▶ **Saved entries**:
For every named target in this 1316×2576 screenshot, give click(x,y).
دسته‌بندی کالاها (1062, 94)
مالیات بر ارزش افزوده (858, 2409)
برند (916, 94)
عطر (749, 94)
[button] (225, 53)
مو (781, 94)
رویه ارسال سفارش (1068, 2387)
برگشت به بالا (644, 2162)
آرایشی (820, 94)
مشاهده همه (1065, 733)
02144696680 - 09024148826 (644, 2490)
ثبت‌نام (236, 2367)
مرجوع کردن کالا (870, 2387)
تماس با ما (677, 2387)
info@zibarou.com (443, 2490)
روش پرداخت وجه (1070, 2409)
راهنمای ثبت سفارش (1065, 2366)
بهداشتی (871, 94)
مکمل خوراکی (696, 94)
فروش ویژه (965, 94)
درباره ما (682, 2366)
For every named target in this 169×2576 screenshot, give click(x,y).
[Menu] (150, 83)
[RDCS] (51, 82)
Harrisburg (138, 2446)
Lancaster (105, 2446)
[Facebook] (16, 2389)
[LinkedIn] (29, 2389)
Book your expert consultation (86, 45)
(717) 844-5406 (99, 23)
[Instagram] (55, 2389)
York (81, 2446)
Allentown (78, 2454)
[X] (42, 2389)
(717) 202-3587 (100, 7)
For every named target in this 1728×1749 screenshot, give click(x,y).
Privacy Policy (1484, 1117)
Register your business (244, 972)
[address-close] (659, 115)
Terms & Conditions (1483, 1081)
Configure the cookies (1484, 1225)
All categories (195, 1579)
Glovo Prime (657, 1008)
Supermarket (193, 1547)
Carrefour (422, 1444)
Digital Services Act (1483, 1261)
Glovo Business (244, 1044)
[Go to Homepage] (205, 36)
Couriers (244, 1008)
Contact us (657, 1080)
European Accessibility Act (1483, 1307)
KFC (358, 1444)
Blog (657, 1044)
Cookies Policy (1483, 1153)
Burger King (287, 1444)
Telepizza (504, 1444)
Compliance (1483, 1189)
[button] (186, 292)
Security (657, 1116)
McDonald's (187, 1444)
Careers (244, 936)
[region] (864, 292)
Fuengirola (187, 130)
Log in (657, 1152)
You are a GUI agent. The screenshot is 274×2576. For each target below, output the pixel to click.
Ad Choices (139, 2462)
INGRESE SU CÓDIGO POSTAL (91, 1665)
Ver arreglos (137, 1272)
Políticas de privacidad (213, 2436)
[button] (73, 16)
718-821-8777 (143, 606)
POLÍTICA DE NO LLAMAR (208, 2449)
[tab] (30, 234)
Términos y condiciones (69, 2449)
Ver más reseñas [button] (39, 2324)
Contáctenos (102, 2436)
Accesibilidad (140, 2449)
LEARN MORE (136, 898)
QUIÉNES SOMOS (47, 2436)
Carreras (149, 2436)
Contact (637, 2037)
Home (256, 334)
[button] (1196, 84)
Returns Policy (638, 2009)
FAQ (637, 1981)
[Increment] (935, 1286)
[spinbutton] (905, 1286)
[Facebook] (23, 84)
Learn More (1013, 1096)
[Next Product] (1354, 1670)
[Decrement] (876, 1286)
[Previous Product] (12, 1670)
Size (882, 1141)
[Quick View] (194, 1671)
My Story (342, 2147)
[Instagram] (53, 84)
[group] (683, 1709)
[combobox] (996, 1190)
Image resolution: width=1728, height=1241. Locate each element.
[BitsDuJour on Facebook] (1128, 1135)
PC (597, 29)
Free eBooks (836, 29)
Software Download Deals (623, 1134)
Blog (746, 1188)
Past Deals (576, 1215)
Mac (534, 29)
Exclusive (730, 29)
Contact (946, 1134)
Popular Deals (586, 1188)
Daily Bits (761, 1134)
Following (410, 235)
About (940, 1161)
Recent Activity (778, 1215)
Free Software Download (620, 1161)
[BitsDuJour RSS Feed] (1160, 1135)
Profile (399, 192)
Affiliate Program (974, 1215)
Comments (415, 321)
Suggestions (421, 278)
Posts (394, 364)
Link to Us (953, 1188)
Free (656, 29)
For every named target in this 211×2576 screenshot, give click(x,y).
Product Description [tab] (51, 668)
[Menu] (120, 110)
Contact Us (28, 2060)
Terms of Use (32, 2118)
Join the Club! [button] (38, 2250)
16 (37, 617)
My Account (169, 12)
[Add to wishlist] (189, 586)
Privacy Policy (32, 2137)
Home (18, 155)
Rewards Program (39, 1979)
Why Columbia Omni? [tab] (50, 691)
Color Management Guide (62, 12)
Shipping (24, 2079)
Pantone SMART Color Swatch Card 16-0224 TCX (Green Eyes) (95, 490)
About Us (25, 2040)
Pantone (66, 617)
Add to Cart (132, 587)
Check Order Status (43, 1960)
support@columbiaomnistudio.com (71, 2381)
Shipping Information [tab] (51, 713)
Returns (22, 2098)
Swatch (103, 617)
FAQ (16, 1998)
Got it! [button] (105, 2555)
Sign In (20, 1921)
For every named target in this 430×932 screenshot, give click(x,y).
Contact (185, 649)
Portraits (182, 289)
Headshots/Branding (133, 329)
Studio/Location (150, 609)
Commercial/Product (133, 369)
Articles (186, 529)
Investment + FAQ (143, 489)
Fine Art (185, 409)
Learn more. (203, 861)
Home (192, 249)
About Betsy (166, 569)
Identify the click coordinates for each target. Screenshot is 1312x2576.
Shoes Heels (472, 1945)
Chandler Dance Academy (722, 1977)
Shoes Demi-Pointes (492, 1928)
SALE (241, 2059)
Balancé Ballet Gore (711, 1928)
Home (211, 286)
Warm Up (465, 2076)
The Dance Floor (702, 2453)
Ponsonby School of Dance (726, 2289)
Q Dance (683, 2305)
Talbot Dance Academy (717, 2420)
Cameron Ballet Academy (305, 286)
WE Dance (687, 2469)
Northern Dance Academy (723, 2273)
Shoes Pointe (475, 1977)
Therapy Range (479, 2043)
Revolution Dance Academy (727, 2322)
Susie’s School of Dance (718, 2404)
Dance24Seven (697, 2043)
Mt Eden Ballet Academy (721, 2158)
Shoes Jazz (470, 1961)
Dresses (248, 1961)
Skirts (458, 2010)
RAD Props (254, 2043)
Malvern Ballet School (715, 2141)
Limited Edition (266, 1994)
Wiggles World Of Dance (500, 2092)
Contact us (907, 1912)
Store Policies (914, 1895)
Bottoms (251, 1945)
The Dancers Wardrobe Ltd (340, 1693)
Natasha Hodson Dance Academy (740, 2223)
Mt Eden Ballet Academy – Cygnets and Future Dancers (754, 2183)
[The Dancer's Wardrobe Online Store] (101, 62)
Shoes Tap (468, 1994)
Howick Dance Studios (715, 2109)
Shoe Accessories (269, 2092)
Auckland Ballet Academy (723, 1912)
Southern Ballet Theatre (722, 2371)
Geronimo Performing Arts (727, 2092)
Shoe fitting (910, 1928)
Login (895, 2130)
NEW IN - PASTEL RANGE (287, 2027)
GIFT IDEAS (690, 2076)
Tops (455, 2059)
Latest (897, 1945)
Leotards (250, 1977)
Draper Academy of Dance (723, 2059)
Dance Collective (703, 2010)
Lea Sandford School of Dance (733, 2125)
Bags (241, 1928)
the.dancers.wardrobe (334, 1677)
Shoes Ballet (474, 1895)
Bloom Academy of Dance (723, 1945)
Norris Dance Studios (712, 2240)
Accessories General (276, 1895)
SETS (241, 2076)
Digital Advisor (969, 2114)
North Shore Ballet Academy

▶ **Task details**: For this exercise, output the records in full, exactly.

▶ **Response area**:
For every named target in this 1316×2576 screenshot, give click(x,y).
دسته‌بندی کالاها (1062, 94)
مالیات بر ارزش افزوده (858, 2409)
برند (916, 94)
عطر (749, 94)
[button] (225, 53)
مو (781, 94)
رویه ارسال سفارش (1068, 2387)
برگشت به بالا (644, 2162)
آرایشی (820, 94)
مشاهده همه (1065, 733)
02144696680 - 09024148826 (644, 2490)
ثبت‌نام (236, 2367)
مرجوع کردن کالا (870, 2387)
تماس با ما (677, 2387)
info@zibarou.com (443, 2490)
روش پرداخت وجه (1070, 2409)
راهنمای ثبت سفارش (1065, 2366)
بهداشتی (871, 94)
مکمل خوراکی (696, 94)
فروش ویژه (965, 94)
درباره ما (682, 2366)
For every named target in this 169×2576 screenshot, give click(x,y).
[Menu] (150, 83)
[RDCS] (51, 82)
Harrisburg (138, 2446)
Lancaster (105, 2446)
[Facebook] (16, 2389)
[LinkedIn] (29, 2389)
Book your expert consultation (86, 45)
(717) 844-5406 (99, 23)
[Instagram] (55, 2389)
York (81, 2446)
Allentown (78, 2454)
[X] (42, 2389)
(717) 202-3587 (100, 7)
For every named target in this 1728×1749 screenshot, give click(x,y).
Privacy Policy (1484, 1117)
Register your business (244, 972)
[address-close] (659, 115)
Terms & Conditions (1483, 1081)
Configure the cookies (1484, 1225)
All categories (195, 1579)
Glovo Prime (657, 1008)
Supermarket (193, 1547)
Carrefour (422, 1444)
Digital Services Act (1483, 1261)
Glovo Business (244, 1044)
[Go to Homepage] (205, 36)
Couriers (244, 1008)
Contact us (657, 1080)
European Accessibility Act (1483, 1307)
KFC (358, 1444)
Blog (657, 1044)
Cookies Policy (1483, 1153)
Burger King (287, 1444)
Telepizza (504, 1444)
Compliance (1483, 1189)
[button] (186, 292)
Security (657, 1116)
McDonald's (187, 1444)
Careers (244, 936)
[region] (864, 292)
Fuengirola (187, 130)
Log in (657, 1152)
You are a GUI agent. The screenshot is 274×2576. For each target below, output the pixel to click.
Ad Choices (139, 2462)
INGRESE SU CÓDIGO POSTAL (91, 1665)
Ver arreglos (137, 1272)
Políticas de privacidad (213, 2436)
[button] (73, 16)
718-821-8777 (143, 606)
POLÍTICA DE NO LLAMAR (208, 2449)
[tab] (30, 234)
Términos y condiciones (69, 2449)
Ver más reseñas [button] (39, 2324)
Contáctenos (102, 2436)
Accesibilidad (140, 2449)
LEARN MORE (136, 898)
QUIÉNES SOMOS (47, 2436)
Carreras (149, 2436)
Contact (637, 2037)
Home (256, 334)
[button] (1196, 84)
Returns Policy (638, 2009)
FAQ (637, 1981)
[Increment] (935, 1286)
[spinbutton] (905, 1286)
[Facebook] (23, 84)
Learn More (1013, 1096)
[Next Product] (1354, 1670)
[Decrement] (876, 1286)
[Previous Product] (12, 1670)
Size (882, 1141)
[Quick View] (194, 1671)
My Story (342, 2147)
[Instagram] (53, 84)
[group] (683, 1709)
[combobox] (996, 1190)
Image resolution: width=1728, height=1241. Locate each element.
[BitsDuJour on Facebook] (1128, 1135)
PC (597, 29)
Free eBooks (836, 29)
Software Download Deals (623, 1134)
Blog (746, 1188)
Past Deals (576, 1215)
Mac (534, 29)
Exclusive (730, 29)
Contact (946, 1134)
Popular Deals (586, 1188)
Daily Bits (761, 1134)
Following (410, 235)
About (940, 1161)
Recent Activity (778, 1215)
Free Software Download (620, 1161)
[BitsDuJour RSS Feed] (1160, 1135)
Profile (399, 192)
Affiliate Program (974, 1215)
Comments (415, 321)
Suggestions (421, 278)
Posts (394, 364)
Link to Us (953, 1188)
Free (656, 29)
For every named target in this 211×2576 screenshot, give click(x,y).
Product Description [tab] (51, 668)
[Menu] (120, 110)
Contact Us (28, 2060)
Terms of Use (32, 2118)
Join the Club! [button] (38, 2250)
16 (37, 617)
My Account (169, 12)
[Add to wishlist] (189, 586)
Privacy Policy (32, 2137)
Home (18, 155)
Rewards Program (39, 1979)
Why Columbia Omni? [tab] (50, 691)
Color Management Guide (62, 12)
Shipping (24, 2079)
Pantone SMART Color Swatch Card 16-0224 TCX (Green Eyes) (95, 490)
About Us (25, 2040)
Pantone (66, 617)
Add to Cart (132, 587)
Check Order Status (43, 1960)
support@columbiaomnistudio.com (71, 2381)
Shipping Information [tab] (51, 713)
Returns (22, 2098)
Swatch (103, 617)
FAQ (16, 1998)
Got it! [button] (105, 2555)
Sign In (20, 1921)
For every named target in this 430×932 screenshot, give click(x,y).
Contact (185, 649)
Portraits (182, 289)
Headshots/Branding (133, 329)
Studio/Location (150, 609)
Commercial/Product (133, 369)
Articles (186, 529)
Investment + FAQ (143, 489)
Fine Art (185, 409)
Learn more. (203, 861)
Home (192, 249)
About Betsy (166, 569)
Identify the click coordinates for each target. Screenshot is 1312x2576.
Shoes Heels (472, 1945)
Chandler Dance Academy (722, 1977)
Shoes Demi-Pointes (492, 1928)
SALE (241, 2059)
Balancé Ballet Gore (711, 1928)
Home (211, 286)
Warm Up (465, 2076)
The Dance Floor (702, 2453)
Ponsonby School of Dance (726, 2289)
Q Dance (683, 2305)
Talbot Dance Academy (717, 2420)
Cameron Ballet Academy (305, 286)
WE Dance (687, 2469)
Northern Dance Academy (723, 2273)
Shoes Pointe (475, 1977)
Therapy Range (479, 2043)
Revolution Dance Academy (727, 2322)
Susie’s School of Dance (718, 2404)
Dance24Seven (697, 2043)
Mt Eden Ballet Academy (721, 2158)
Shoes Jazz (470, 1961)
Dresses (248, 1961)
Skirts (458, 2010)
RAD Props (254, 2043)
Malvern Ballet School (715, 2141)
Limited Edition (266, 1994)
Wiggles World Of Dance (500, 2092)
Contact us (907, 1912)
Store Policies (914, 1895)
Bottoms (251, 1945)
The Dancers Wardrobe Ltd (340, 1693)
Natasha Hodson Dance Academy (740, 2223)
Mt Eden Ballet Academy – Cygnets and Future Dancers (754, 2183)
[The Dancer's Wardrobe Online Store] (101, 62)
Shoes Tap (468, 1994)
Howick Dance Studios (715, 2109)
Shoe Accessories (269, 2092)
Auckland Ballet Academy (723, 1912)
Southern Ballet Theatre (722, 2371)
Geronimo Performing Arts (727, 2092)
Shoe fitting (910, 1928)
Login (895, 2130)
NEW IN - PASTEL RANGE (287, 2027)
GIFT IDEAS (690, 2076)
Tops (455, 2059)
Latest (897, 1945)
Leotards (250, 1977)
Draper Academy of Dance (723, 2059)
Dance Collective (703, 2010)
Lea Sandford School of Dance (733, 2125)
Bags (241, 1928)
the.dancers.wardrobe (334, 1677)
Shoes Ballet (474, 1895)
Bloom Academy of Dance (723, 1945)
Norris Dance Studios (712, 2240)
Accessories General (276, 1895)
SETS (241, 2076)
Digital Advisor (969, 2114)
North Shore Ballet Academy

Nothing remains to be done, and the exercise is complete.